Olympus has asked healthcare facilities to inspect their inventories and identify any duodenoscopes affected by the recall. The company will contact those facilities and make arrangements for the return of the scopes for the elevator tip replacement. It also calls for healthcare facilities to make sure necessary staff are trained and proficient on the new cleaning instructions.

Duodenoscope Infection Concerns

Earlier this month a report by the staff of Senator Patty Murray, ranking member of the U.S. Senate’s health, Education, Labor and Pensions Committee, found that infection outbreaks linked to duodenoscopes were occurring in the U.S. and Europe since 2013 and 2014, suggesting that the FDA has lagged in responding to the problems. The report found that the FDA’s current monitoring system for medical devices was not up to the task of identifying problems and protecting patient safety.

According to the report, between 2012 and Spring of 2015, closed-channel duodenoscopes were linked to 25 different antibiotic-resistant infection outbreaks worldwide, which sickened at least 250 patients.

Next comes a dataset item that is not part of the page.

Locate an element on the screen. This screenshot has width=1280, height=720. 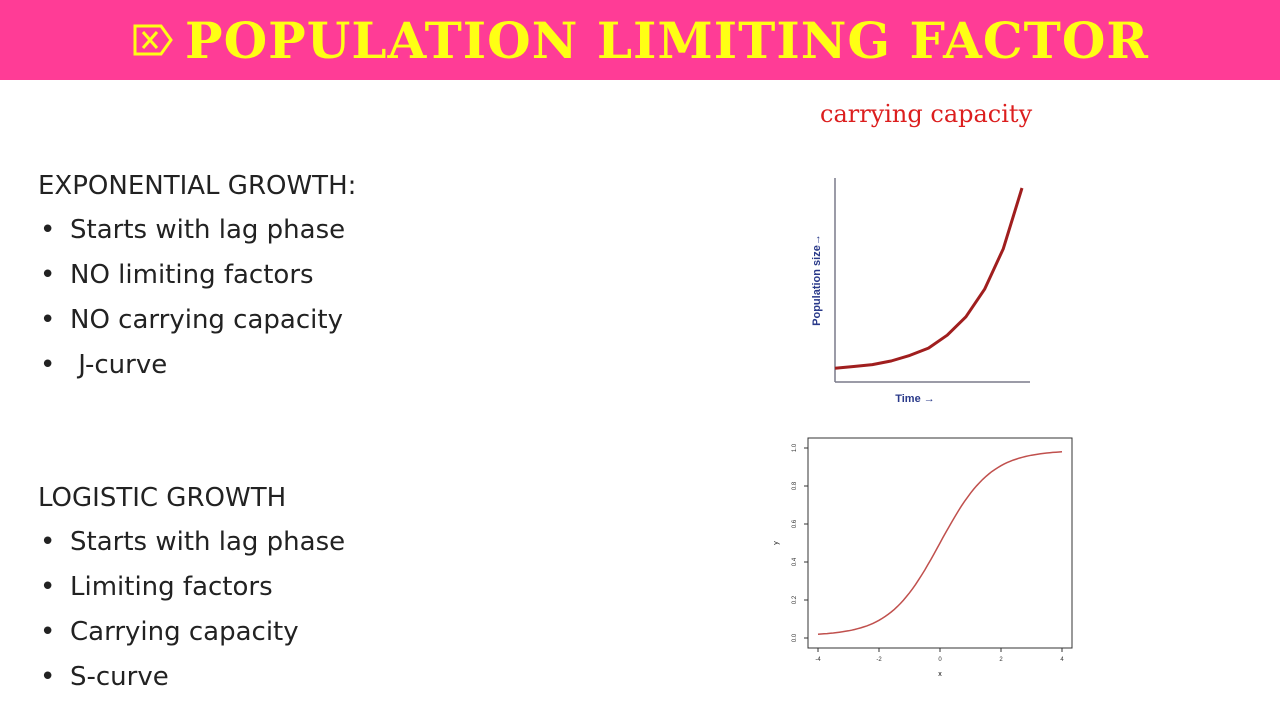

The study also found that Olympus, one of three medical device manufacturers that make duodenoscopes, had seen two independent lab reports by early 2013 warning that closed-channel duodenoscope models could spread bacterial infections even after cleaning. However, the report found that Olympus kept that information from FDA regulators, hospitals and patients.

In May of 2015, an FDA advisory committee determined that the devices “do not provide a reasonable assurance of safety and effectiveness” due to the difficulty cleaning them. The panel said that manual cleaning is still important and needs to continue, but also recommended that the FDA reclassify duodenoscopes from semi-critical medical devices to critical medical devices and said reprocessing needs to be taken from “high level disinfection” processes to full sterilization.

Despite the concerns, the panel also determined that the benefits provided by ERCP procedures still outweigh the risks associated with the use of duodenoscopes. They called on the FDA to develop a guide of best practices to make sure that manufacturer instructions are followed, in addition to the need for better instructions overall.

The FDA issued a safety communication expanding cleaning instructions for duodenoscopes used in ERCP procedures in August 2015.

Several duodenoscope infection lawsuits have already been filed  against Olympus over the infections linked to the UCLA outbreak, and it is possible that FujiFilm will face similar cases. The complaints allege that design problems that make the scopes especially difficult to clean, placing patients at higher risk of contracting illness.